My uncle enlisted in the RAF at 18 years of age. He was a bomb aimer in the Pathfinders. The one thing that weighed heavily on his mind, however, was the prospect of bombing civilians. He said ordinary German or Italian people were no different from his own in Scotland and he didn’t want to bomb them. As it happened this moral dilemma was never put to the test as his squadron’s targets remained military – marshalling yards, bridges, supply routes. 

His view had been formed during the Spanish Civil War in 1937 when the German Luftwaffe and Italian Aviazone Legionaria bombed Guernica in support of fellow fascist Franco. This was the first time the bombing of a civilian population captured global attention. It was met with international outrage, the death toll in Guernica estimated between 400 and 1600. 

In 1939 Germany bombed civilians in the invasion of Poland and in 1940, British civilians in the Blitz where 43,500 were killed in just nine months. Their ‘strategic’ intent was to terrorise the civilian populations and disrupt their lives. 

Eighty-four years  on from those dark days and there are wars where the loss of life and scale of destruction is reminiscent of WWII. In Gaza, two million Palestinians are crowded into a narrow strip of land, one of the most densely populated areas in the world. To date 34,000 Palestinians have been killed and 80,000 wounded according to Hamas figures. 

Prior to this 1139 Israelis were killed in October last year, 764 of them civilians.

Two world wars over eight long years claimed 40,000 NZ service personnel with 57,000 wounded. In Gaza those horrific figures have been matched in just six months and are mostly women and children concentrated in the 365 square kilometres of Palestinian ‘territory’. 

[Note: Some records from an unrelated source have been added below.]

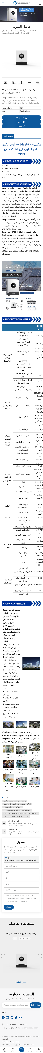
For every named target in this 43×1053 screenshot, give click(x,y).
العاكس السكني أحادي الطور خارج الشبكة (17, 804)
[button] (3, 956)
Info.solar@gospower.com (28, 1028)
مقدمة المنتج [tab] (8, 136)
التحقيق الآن (20, 117)
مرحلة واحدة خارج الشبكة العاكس (14, 801)
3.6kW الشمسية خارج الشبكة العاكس (16, 816)
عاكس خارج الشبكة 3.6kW (12, 807)
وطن (11, 31)
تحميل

In the Ukraine, well over 10,000 civilians have been killed  in the Russian invasion since 2022 while President Zelensky said in February that 31,000 Ukrainian soldiers had also been killed (both figures likely to be higher). The BBC recently confirmed the Russian military death toll at 50,000.

History condemns those responsible for the loss of innocent civilian lives, whatever race or creed, but in these instances, history  might save its harshest judgement for the power brokers who have stood by and allowed the killing to continue despite the lessons of the past.